3½ Coffee. Para tomar um café no estilo coquetel com a criatividade do O.P.S., mas sem as filas (e com a opção de uma bebida “normal”), essa cafeteria estilosa é ideal. O café Fantasy of the Deep Forest, coberto com espuma de chá oolong com aroma de bambu, é evocativo e delicioso.
Can Company.
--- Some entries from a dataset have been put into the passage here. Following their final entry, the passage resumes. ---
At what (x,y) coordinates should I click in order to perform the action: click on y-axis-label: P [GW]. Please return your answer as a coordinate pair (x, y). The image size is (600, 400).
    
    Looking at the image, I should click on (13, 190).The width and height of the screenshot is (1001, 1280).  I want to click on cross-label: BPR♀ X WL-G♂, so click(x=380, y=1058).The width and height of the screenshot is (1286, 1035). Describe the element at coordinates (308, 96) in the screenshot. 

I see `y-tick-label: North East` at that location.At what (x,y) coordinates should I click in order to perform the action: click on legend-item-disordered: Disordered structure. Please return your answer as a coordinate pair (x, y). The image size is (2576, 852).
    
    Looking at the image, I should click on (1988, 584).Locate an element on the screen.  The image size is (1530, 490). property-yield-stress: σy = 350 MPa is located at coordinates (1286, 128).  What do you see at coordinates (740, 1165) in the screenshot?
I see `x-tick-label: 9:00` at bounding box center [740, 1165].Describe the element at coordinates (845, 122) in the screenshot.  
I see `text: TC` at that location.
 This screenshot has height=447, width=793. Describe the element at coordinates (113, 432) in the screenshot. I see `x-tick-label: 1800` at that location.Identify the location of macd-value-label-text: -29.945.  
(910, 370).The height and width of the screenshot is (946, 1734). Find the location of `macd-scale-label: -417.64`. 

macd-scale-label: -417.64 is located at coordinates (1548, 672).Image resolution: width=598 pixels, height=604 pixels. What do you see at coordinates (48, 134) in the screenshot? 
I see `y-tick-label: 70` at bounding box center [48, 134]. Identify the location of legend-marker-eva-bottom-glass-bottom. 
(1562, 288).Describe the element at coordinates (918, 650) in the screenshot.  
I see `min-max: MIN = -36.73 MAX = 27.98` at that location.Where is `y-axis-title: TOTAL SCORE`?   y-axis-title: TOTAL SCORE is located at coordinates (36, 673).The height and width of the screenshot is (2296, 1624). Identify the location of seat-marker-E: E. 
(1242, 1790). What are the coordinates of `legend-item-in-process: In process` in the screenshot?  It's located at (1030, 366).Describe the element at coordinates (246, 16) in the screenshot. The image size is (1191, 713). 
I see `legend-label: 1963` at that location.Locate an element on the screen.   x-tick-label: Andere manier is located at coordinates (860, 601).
A bebida de assinatura dessa cafeteria com vários locais na cidade é o Soft Rice, batizado em homenagem a um filhote de cachorro abandonado que os proprietários adotaram ao abrir seu primeiro local. O arroz fermentado (ou “macio”) batido dá a essa bebida de expresso em camadas um caráter local.
Sorteio. A cafeteria favorita do seu barista favorito, com pouco brilho e truques. O foco aqui está firmemente no que vai na xícara. Os principais produtos básicos, como o onipresente café com leite de coco, são preparados com o mesmo cuidado que um expresso perfeitamente tirado.
Starbucks Reserve Roastery. Quando foi inaugurado em 2017, esse empório de 30.000 pés quadrados era o maior Starbucks do mundo. Ele ainda inspira a maravilha de Wonka, oferecendo bebidas exclusivas como o smoked butterscotch latte e o Melrose St, feito com cold brew e bitters, além de uma cereja Luxardo Maraschino embebida em licor.
Yunnan Dehong Dehome. Até pouco tempo atrás, o café cultivado internamente na China era considerado, em grande parte, um produto de commodity, que não valia a pena ser apreciado. Essas lojas, dedicadas a apresentar os melhores grãos da província homônima do sudoeste da China, estão mudando a narrativa.